» CONSIGNES DE L'EXERCICE:
1. Relevez toutes les personnes que le texte sur Keylor Navas désigne par un nom de famille.
2. Répondez brièvement aux questions suivantes à partir du texte sur Keylor Navas.
(a) Dans quel pays la sélection féminine du Costa Rica a-t-elle brillé en 2015 ?
(b) En quelle année Franklin Chang-Diaz a-t-il été sélectionné comme astronaute par la Nasa ?
(c) Quelle expression les Costariciens emploient-ils pour se saluer ?
3. Réécrivez sous forme de liste le paragraphe du texte sur Keylor Navas qui commence par « N'importe quel pays de cinq millions d'habitants », en conservant ses faits principaux.

C’était aussi une Coupe du monde, mais celle des filles. En 2015, un an après le quart de finale historique des Costariciens au Brésil (0-0, puis 4-3 aux tirs au but pour les Pays-Bas), leurs homologues féminines avaient brillé au Canada. Et, comme pour les hommes, leur gardienne n’y était pas étrangère.
Sauf que Dinnia Diaz a vite hérité d’un surnom, la « Keylor Navas féminine » , que certaines Ticas n’ont pas spécialement trouvé élégant. Comme si, dans les affaires du football du pays, il était difficile d’exister par soi-même, comme si tout devait s’envisager à l’aune des cent quatre-vingt-cinq centimètres étalons de la star de la sélection. Le Costa Rica ? Le pays de Keylor Navas. Gardien de but ? Le poste de Keylor Navas. Sa position dans les buts avant les matchs ? Pas celle du Christ sur la croix, mais celle de saint Keylor. Ainsi va la vie au pays des Ticos depuis que le capitaine de la sélection a rejoint la Maison-Blanche. « C’est l’une de nos trois légendes vivantes, avec Franklin Chang-Diaz, sélectionné comme astronaute par la Nasa en 1980, et Oscar Arias Sánchez, notre ancien président, prix Nobel de la paix en 1987 » , estime Jaime Ordoñez, le directeur de l’Instituto Centroamericano de Gobernabilidad.
Incarnation du storytelling de la nation
N’importe quel pays de cinq millions d’habitants d’Amérique centrale bomberait le torse de la même manière avec la présence de l’un de ses citoyens sous le maillot du PSG, sauf que le Costa Rica est, dans la région, une contrée à part. Une Suisse de l’Amérique centrale, au niveau de vie supérieur à celui de ses voisins, épargnée par la violence sociale qui frappe notamment le Nicaragua, le Honduras ou le Salvador. « On a moins besoin du football pour exister que d’autres nations de la même taille, analyse Jaime Ordoñez. C’est important, mais nous avons d’autres motifs de fierté, comme le fait d’être un pays pacifique, sans armée, avec la plus grande proportion de son territoire dédiée aux parcs nationaux, et ayant un bon système éducatif. »
Il n’empêche que Keylor jouit d’un statut d’icône intouchable. Un respect unanime qui tient à sa trajectoire personnelle d’outsider, depuis sa région d’origine de Pérez Zeledon jusqu’au Parc des Princes, en passant par les vestiaires du Bernabéu, et colle parfaitement avec le roman national et l’idée que les Costariciens se font d’eux-mêmes. Ils ont même une expression pour la désigner : Pura vida ( « Vie pure » , en VF), deux mots pleins de bienveillance pour se saluer. À la manière de Zidane, qui n’a jamais voulu endosser les trop lourds habits du symbole d’une immigration réussie en France, Keylor est, à ses dépens, une incarnation du storytelling de la nation, dont la popularité dépasse le cadre sportif.

» CONTENU DES DONNÉES:
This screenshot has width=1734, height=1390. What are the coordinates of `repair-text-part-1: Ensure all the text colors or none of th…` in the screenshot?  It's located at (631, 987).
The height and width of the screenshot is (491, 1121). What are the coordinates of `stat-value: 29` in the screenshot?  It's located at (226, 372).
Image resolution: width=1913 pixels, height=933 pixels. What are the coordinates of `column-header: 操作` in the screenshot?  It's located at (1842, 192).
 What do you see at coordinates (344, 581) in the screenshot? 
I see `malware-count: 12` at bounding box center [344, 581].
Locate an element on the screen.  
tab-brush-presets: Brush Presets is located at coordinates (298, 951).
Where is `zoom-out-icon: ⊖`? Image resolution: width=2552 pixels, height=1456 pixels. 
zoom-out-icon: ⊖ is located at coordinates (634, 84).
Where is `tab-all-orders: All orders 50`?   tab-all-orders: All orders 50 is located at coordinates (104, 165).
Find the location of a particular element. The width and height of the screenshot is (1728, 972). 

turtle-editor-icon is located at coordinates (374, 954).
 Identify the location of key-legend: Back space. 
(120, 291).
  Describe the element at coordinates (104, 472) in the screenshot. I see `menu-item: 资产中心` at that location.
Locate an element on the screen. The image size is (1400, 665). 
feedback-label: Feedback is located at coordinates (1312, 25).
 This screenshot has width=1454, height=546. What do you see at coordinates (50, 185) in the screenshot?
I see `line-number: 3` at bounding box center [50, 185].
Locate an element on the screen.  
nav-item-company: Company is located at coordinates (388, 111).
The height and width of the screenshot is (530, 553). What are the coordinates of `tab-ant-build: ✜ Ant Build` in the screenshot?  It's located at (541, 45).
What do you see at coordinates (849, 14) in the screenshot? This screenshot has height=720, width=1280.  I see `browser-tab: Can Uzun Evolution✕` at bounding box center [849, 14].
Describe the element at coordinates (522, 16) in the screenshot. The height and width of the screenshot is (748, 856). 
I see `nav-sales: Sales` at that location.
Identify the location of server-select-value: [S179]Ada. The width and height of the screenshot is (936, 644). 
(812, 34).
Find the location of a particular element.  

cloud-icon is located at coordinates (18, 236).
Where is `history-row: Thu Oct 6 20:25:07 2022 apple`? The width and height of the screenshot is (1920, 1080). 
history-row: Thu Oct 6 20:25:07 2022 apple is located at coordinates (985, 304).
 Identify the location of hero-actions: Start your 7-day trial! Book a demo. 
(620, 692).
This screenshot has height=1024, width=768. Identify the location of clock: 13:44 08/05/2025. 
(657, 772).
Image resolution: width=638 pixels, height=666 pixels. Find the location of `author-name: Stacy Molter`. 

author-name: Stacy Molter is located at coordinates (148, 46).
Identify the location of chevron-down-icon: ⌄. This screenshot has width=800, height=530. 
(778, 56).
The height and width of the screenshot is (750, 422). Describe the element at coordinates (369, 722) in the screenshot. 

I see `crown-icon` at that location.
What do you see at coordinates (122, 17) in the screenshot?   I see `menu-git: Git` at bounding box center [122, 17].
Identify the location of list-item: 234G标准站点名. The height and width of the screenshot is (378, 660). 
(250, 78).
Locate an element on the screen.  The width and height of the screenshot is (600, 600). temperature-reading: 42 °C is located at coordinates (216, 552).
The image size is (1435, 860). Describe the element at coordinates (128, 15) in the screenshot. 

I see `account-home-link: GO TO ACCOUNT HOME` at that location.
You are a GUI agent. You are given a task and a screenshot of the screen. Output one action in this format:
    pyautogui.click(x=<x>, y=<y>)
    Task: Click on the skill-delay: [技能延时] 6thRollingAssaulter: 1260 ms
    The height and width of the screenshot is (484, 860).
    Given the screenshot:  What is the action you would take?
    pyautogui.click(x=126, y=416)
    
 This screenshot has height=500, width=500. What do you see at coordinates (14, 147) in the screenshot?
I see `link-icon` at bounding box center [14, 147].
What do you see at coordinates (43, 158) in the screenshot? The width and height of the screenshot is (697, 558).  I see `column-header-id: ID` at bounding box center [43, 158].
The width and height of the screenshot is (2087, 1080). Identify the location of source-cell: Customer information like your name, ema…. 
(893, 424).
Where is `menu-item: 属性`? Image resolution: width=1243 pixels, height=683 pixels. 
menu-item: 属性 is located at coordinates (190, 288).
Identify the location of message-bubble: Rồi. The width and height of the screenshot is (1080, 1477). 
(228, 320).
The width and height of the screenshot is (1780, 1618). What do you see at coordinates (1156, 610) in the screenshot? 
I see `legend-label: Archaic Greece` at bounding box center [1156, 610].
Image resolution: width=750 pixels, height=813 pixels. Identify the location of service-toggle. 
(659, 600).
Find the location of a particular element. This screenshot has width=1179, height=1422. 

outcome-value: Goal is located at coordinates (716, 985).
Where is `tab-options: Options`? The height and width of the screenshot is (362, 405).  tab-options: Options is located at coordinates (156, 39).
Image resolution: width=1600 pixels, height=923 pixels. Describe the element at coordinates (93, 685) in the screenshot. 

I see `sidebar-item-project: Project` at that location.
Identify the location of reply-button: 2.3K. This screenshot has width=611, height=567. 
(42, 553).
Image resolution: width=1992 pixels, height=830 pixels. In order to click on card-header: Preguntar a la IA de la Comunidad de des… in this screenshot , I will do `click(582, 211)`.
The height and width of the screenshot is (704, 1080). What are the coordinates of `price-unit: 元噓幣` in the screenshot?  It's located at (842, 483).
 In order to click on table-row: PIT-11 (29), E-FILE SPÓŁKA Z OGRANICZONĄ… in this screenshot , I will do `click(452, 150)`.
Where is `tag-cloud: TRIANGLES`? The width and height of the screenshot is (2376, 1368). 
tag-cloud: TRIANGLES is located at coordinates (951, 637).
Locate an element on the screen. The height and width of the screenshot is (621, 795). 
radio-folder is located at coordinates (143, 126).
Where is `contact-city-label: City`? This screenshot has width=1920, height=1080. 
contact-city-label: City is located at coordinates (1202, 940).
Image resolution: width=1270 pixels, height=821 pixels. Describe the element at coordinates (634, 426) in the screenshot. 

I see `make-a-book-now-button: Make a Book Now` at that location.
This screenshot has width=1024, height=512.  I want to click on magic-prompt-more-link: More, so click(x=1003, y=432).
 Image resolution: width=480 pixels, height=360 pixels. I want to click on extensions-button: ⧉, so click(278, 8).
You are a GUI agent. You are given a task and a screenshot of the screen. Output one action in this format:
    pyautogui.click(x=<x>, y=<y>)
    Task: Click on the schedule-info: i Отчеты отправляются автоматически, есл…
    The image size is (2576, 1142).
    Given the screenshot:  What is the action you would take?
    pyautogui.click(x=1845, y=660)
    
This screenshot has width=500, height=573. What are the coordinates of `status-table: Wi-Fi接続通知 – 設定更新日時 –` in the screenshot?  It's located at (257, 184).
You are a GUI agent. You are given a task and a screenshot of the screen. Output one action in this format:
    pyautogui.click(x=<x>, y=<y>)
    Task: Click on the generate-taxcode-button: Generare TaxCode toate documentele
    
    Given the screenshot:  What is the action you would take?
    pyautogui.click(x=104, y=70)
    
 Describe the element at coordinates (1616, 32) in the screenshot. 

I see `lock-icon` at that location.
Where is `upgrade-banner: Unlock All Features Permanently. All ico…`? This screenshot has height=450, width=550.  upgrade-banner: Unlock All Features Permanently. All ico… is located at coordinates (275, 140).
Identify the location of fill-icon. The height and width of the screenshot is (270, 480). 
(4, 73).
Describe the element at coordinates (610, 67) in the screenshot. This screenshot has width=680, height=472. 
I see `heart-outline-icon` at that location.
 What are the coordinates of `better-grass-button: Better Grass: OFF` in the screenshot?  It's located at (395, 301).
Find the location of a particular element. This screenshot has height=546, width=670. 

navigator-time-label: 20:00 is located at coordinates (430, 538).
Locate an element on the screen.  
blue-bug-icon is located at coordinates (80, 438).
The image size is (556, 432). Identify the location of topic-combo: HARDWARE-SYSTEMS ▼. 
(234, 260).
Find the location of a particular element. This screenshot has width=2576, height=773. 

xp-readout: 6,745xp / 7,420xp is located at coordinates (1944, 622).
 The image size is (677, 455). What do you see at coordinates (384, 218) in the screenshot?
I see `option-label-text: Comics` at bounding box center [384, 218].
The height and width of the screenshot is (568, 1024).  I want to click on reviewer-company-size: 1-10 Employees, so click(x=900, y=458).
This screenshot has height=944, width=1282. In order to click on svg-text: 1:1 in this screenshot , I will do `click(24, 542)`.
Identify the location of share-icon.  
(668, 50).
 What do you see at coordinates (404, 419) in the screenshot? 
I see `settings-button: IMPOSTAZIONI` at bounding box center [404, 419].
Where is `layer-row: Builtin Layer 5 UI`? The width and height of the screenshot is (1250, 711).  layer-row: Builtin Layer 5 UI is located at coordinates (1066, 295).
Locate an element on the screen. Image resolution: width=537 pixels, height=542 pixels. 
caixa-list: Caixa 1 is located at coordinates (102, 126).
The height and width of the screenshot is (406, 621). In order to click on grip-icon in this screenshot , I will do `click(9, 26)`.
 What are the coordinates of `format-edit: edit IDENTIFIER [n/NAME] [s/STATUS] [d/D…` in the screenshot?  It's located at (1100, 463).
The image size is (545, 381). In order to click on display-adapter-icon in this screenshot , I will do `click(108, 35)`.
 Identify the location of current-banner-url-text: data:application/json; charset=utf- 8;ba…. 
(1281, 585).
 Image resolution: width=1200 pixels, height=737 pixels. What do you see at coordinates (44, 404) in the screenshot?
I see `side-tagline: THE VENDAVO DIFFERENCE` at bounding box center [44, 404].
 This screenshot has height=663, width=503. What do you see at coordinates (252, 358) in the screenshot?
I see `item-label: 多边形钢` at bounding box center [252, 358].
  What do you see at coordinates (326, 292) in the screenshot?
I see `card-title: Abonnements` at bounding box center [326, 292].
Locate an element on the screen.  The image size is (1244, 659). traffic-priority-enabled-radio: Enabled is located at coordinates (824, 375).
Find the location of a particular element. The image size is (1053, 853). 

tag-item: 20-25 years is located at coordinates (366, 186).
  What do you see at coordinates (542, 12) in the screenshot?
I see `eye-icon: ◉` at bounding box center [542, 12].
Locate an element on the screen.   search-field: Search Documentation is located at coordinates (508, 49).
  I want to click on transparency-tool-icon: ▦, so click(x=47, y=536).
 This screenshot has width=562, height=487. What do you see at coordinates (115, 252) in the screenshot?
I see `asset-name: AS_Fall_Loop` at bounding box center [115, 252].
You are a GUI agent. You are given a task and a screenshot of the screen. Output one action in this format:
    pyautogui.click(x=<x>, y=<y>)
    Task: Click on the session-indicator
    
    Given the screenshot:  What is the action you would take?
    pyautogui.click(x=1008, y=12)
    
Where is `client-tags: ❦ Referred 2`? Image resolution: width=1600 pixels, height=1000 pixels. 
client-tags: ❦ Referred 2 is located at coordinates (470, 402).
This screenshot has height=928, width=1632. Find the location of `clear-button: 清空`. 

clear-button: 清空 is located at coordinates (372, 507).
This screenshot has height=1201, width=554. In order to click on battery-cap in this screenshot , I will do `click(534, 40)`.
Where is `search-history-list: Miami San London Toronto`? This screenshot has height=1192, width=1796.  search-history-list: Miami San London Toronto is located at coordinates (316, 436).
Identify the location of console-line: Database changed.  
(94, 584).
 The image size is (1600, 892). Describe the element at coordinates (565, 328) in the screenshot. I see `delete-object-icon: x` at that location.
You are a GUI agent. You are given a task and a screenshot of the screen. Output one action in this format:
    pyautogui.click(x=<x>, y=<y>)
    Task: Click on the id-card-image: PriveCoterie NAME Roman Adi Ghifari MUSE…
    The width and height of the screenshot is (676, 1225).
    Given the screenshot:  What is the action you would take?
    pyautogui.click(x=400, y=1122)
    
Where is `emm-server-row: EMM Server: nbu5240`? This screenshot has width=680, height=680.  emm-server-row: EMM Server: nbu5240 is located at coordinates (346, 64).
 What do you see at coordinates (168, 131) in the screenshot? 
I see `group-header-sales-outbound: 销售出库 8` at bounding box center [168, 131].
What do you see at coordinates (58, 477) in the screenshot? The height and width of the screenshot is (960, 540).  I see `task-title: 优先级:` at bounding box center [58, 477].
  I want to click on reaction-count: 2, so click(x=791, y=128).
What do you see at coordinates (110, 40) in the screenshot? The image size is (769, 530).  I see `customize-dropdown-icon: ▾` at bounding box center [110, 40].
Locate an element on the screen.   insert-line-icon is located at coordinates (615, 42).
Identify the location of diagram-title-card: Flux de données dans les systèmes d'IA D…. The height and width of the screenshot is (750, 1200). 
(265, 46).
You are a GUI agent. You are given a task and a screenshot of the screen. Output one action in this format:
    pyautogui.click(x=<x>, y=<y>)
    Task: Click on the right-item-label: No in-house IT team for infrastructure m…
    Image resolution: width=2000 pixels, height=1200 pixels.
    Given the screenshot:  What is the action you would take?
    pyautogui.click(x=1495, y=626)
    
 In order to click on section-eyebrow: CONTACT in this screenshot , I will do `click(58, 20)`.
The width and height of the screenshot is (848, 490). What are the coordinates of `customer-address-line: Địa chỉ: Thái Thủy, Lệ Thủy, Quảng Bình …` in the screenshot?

» CORRIGÉ DES TÂCHES:
1. Dinnia Diaz, Keylor Navas, Franklin Chang-Diaz, Oscar Arias Sánchez, Jaime Ordoñez, Zidane

2.
(a) Au Canada.
(b) En 1980.
(c) Pura vida.

3.
- Comme tout pays d'Amérique centrale de cinq millions d'habitants, le Costa Rica serait fier d'avoir l'un de ses citoyens au PSG, mais il fait figure de contrée à part dans la région.
- Décrit comme une Suisse de l'Amérique centrale, il a un niveau de vie supérieur à celui de ses voisins et échappe à la violence sociale qui frappe notamment le Nicaragua, le Honduras ou le Salvador.
- Selon Jaime Ordoñez, le pays a moins besoin du football pour exister que d'autres nations de même taille.
- Le football y est important, mais le pays a d'autres motifs de fierté : il est pacifique et sans armée, consacre aux parcs nationaux la plus grande proportion de son territoire et possède un bon système éducatif.